What makes educational improvement sustainable?
Sustainable improvement demands committed relationships. It contributes to the growth and the good of everyone. It requires investment in building long-term capacity for improvement, and creates an environment that stimulates ongoing improvement. To make changes that last, improvement must truly foster learning, not merely change schooling. It must be supported by available resources. And it must not negatively affect others.
The question is: How can leaders ensure that changes in their schools are sustainable improvements?
School leaders must make sure that their central focus is on learning. They must maintain this central focus even in the face of competing pressures that pull their attention away from it. Long-term improvement matters more than short-term results, and true learning will be reflected in higher test scores and the like in the future.

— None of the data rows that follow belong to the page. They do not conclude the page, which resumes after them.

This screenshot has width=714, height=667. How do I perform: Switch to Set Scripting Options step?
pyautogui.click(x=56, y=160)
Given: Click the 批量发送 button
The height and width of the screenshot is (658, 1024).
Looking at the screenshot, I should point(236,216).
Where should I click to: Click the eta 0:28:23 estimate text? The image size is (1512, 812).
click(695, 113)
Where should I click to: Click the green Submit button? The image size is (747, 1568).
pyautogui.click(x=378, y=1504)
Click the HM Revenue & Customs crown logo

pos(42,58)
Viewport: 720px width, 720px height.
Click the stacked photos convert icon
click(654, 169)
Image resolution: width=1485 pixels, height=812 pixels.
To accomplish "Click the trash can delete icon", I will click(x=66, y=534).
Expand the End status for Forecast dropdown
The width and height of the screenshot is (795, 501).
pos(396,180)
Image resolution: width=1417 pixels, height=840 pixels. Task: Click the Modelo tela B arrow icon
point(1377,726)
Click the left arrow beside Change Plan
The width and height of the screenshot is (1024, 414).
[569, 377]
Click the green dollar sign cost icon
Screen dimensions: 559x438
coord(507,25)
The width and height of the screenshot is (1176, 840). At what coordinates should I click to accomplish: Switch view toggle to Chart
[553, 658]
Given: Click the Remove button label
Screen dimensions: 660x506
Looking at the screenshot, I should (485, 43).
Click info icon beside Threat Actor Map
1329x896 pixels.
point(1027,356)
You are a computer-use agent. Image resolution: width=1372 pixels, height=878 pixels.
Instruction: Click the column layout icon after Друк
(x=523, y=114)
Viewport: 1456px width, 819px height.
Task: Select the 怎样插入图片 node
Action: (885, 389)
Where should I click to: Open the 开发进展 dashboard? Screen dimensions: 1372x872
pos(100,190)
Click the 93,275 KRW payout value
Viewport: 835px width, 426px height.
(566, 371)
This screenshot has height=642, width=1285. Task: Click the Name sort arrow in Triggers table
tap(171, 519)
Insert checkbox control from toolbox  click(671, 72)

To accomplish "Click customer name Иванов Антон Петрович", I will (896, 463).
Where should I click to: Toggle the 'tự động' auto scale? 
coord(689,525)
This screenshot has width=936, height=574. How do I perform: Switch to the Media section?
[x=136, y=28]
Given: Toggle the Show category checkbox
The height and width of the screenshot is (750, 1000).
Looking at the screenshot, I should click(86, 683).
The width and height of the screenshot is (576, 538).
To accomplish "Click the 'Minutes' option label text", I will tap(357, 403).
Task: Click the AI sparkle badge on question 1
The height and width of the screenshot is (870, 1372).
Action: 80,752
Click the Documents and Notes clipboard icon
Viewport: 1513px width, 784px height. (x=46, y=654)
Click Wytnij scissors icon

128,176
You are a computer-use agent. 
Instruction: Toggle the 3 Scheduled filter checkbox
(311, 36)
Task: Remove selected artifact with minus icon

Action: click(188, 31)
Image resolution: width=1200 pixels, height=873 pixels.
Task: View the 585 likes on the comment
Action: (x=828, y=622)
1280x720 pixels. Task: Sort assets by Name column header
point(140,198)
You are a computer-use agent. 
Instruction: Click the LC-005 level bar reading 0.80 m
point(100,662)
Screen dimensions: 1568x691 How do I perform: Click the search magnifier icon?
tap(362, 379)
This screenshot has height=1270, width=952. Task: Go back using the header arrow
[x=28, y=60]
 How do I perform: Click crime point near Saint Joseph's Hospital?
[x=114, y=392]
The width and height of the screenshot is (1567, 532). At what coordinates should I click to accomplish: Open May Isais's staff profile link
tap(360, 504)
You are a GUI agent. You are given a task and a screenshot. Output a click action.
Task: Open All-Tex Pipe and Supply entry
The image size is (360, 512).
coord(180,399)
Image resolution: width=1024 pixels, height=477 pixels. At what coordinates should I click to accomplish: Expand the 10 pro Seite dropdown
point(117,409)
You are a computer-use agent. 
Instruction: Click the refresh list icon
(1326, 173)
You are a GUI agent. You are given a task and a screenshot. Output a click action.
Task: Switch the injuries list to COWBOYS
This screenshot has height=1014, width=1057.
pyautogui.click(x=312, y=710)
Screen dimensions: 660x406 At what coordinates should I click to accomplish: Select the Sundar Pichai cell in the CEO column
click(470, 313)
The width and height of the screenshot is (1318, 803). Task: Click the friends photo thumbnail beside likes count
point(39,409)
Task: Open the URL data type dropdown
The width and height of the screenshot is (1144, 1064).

The overwhelming demands of leadership can only be met by using everyone's intelligence and skills. Distributed leadership is more than mere delegation. It means creating a culture of initiative where all teachers are encouraged to propose new directions and innovations. Leadership can not rest on the shoulders of the heroic few.
Leaders must make plans to ensure that their improvements do not disappear when they leave. They must put processes and structures in place to ensure some continuity beyond the scope of their own leadership.
I think one of the most important points that this article makes is about the relationship of resources with the sustainability of change. There is no point making grand plans for change if you don't have the available resources for it. There is no point spending all your money on initiating change, if you don't have any money left for ongoing maintainence of it. Any plans for school improvements should be made with the available resources (time, money, staff etc) firmly in the picture.